What you should do: Reproduce the part of the listing that opens with the line containing "Task: Click the" and closes with the line containing "The image size is (878, 332).", substituting "outbound-link symbol" for "external-link icon" and changing nothing else.

Data supplied:
***

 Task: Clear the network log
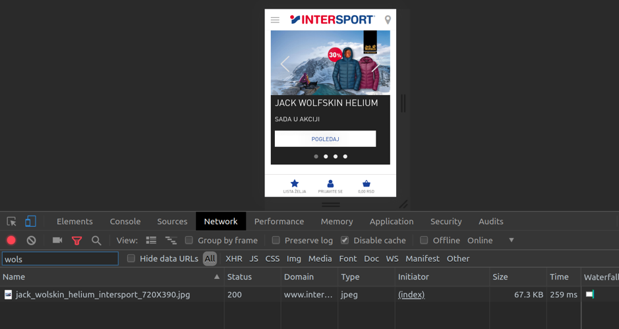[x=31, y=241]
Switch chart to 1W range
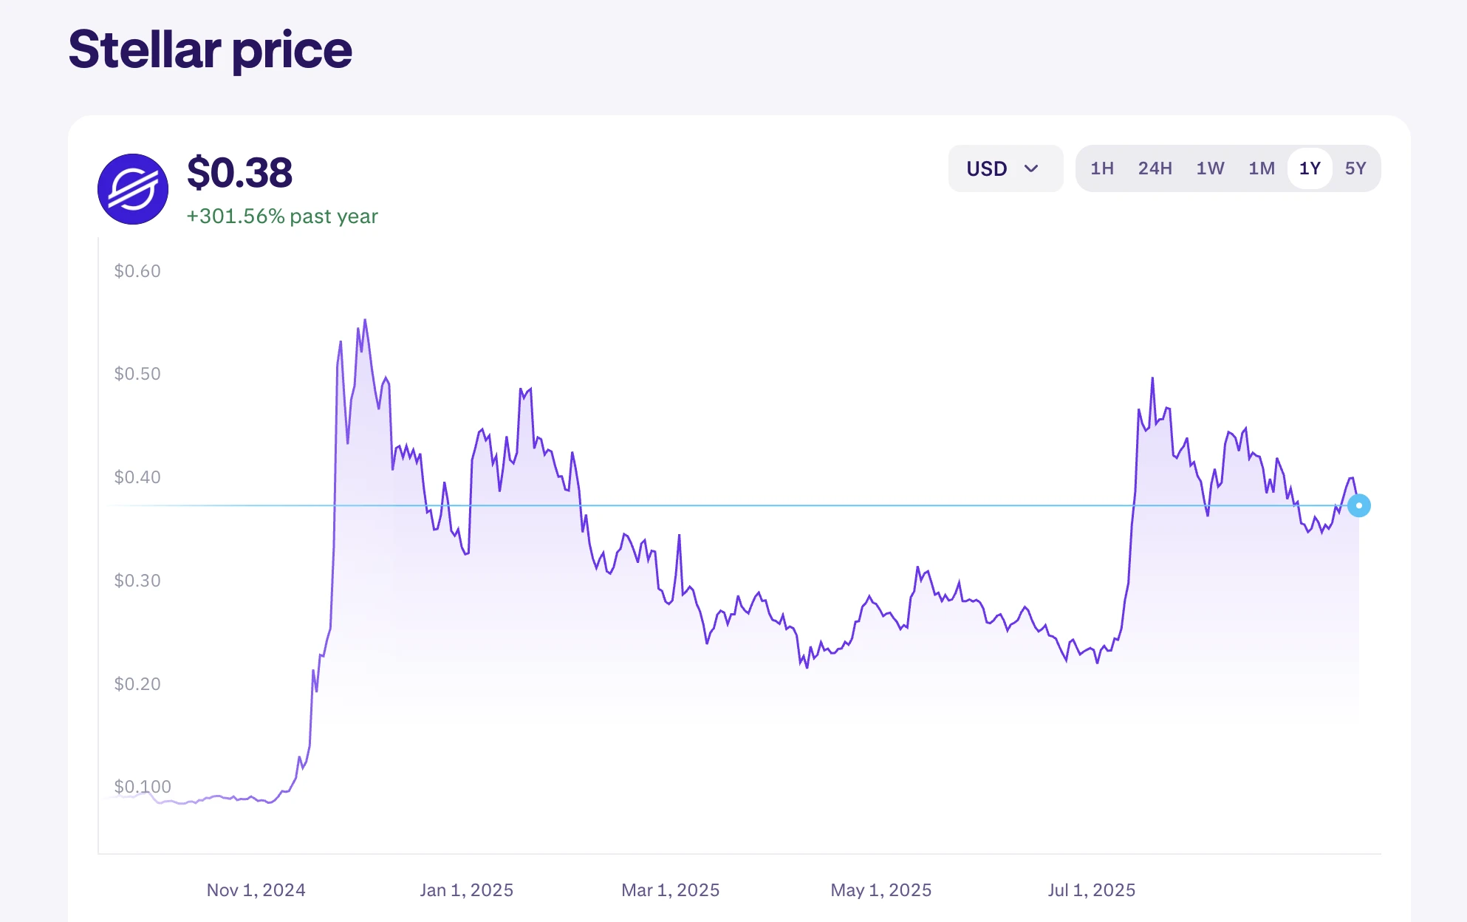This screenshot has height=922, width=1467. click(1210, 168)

***

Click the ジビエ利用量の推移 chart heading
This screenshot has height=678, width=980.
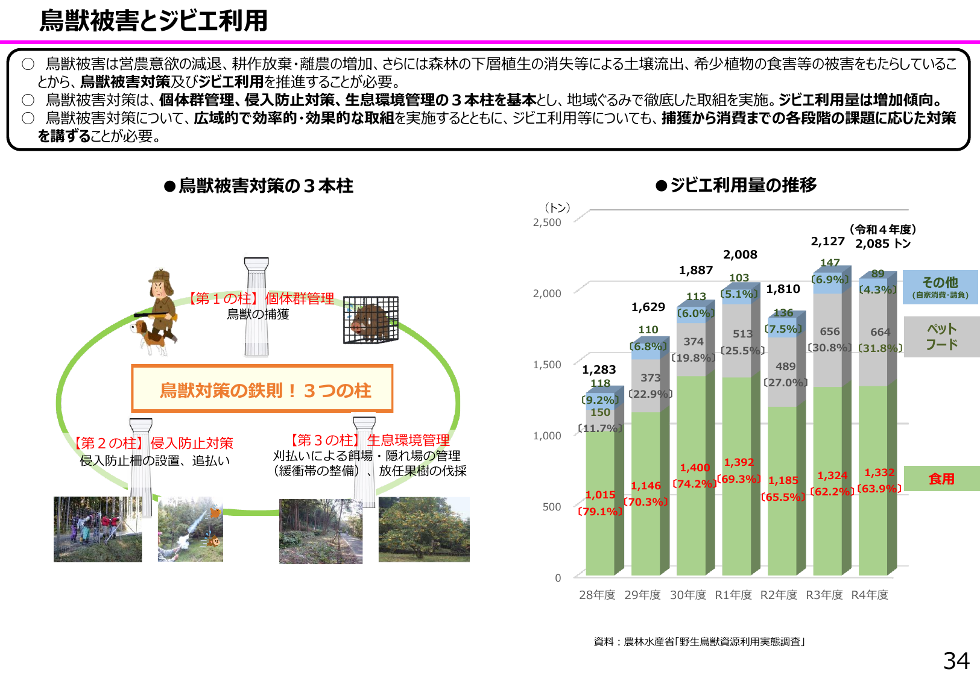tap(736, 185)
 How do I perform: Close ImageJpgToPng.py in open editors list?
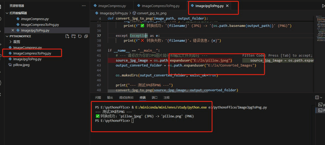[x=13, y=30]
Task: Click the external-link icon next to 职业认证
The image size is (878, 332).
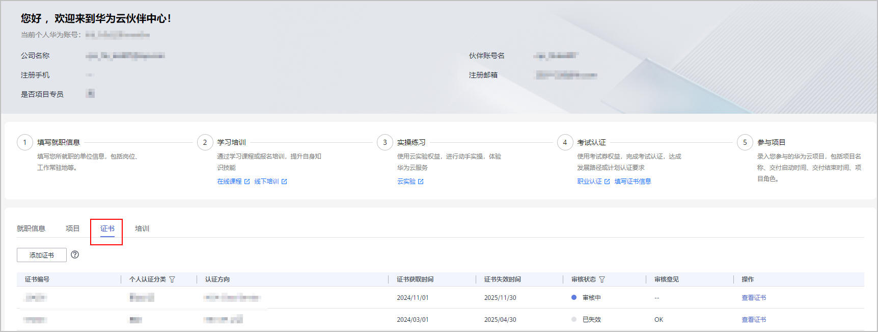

***

Task result:
Task: Click the outbound-link symbol next to 职业认证
The image size is (878, 332).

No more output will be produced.